Hi, sorry about the lengthy email, but you asked for details :) windows is certainly out of scope (not even sure if somebody succeeded compiling libunwind on windows, probably it needs lots of porting). Some technical details how it now works now (did not finish it yet completely): In the PyPy world: * _U_dyn_register exposed by libunwind is used to save every piece of assembler generated by the JIT (_U_dyn_cancel is called if a loop token is finally collected), otherwise one cannot reliably do the matching between JIT trace <-> native libunwind symbol * The stack PyPy maintains for it's frames is still maintained as before Did you do that back then for PyPy as well? Stack walking: Depending on vmprof.enable(native=True/False) either: 1) native=True, the C stack is walked matching a special symbol __vmprof_eval_vmprof to the entries of 'kind' VMPROF_CODE_TAG. All other symbols exposed by pypy-c or libpypy-c.so are *ignored*. Most of them are internal functions during the interpreter loop. For PyPy this is not entirely true, because we include large parts of the standard library within libpypy-c.so, whereas cpython separates them in other shared objects. THis simply means you cannot log stack frames within those shared objects/executable. Using the facility in libunwind for dynamic code (_U_dyn_register), one can match the JIT frames with 'kind' VMPROF_JITTED_TAG. All other symbols are considered native and are logged as kind VMPROF_NATIVE_TAG. 2) native=False, witch means the stack is walked was it was before (iterating the list of pypy stack frames). Which means the current setup allows you to use either method what ever you prefer.

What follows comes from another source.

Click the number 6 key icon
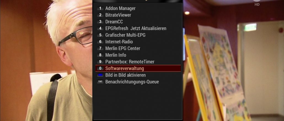Image resolution: width=284 pixels, height=121 pixels. coord(100,42)
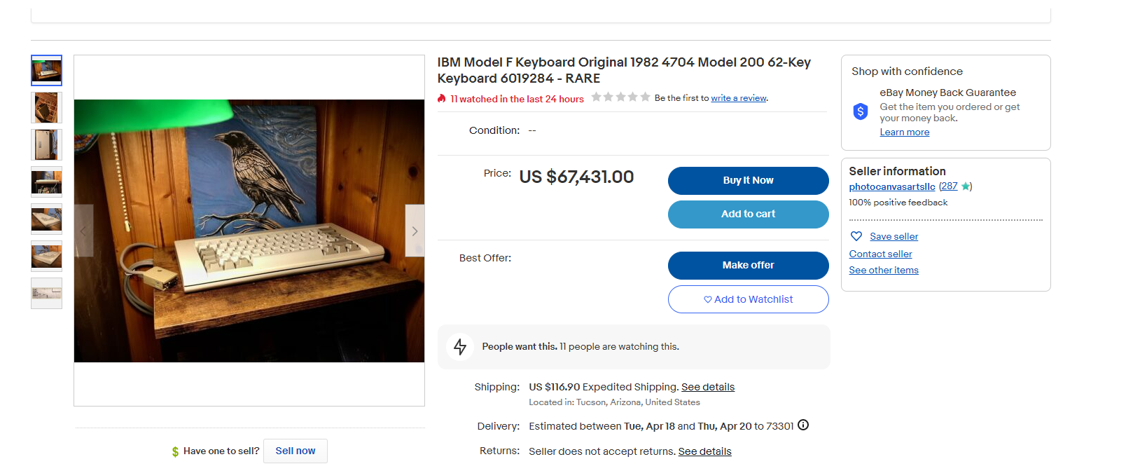This screenshot has width=1147, height=471.
Task: Click See details for shipping
Action: click(x=707, y=387)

Some notes about the properties:
* everything works without libunwind, native=True raises an exception * with libunwind, we don't loose frames in python just because libunwind is unable to reconstruct the stack
Yes I agree, though I would like to have that in the same pypy-c executable, meaning that native=True does not raise, but simply fulfills the second property.
* we don't pay 10x storage just because there is an option to want native frames
As described above, the filtering of libpypy-c.so/pypy-c internal symbols greatly reduces the size of the resulting traces. If you gdb from time to time 500 stack entries is nothing for cpython :), the filtering did a good job to make that much smaller (did some tests deep down in a pytest stack frame, 300 stack frames became 37 frames. All but ~5 of them where python level stack frames).
On linux I was getting ~7% of stack that was not correctly rebuilt. This is not an issue if you assume that the 7% is statistically distributed evenly, but I heavily doubt that is the case (and there is no way to check) which made us build a more robust approach.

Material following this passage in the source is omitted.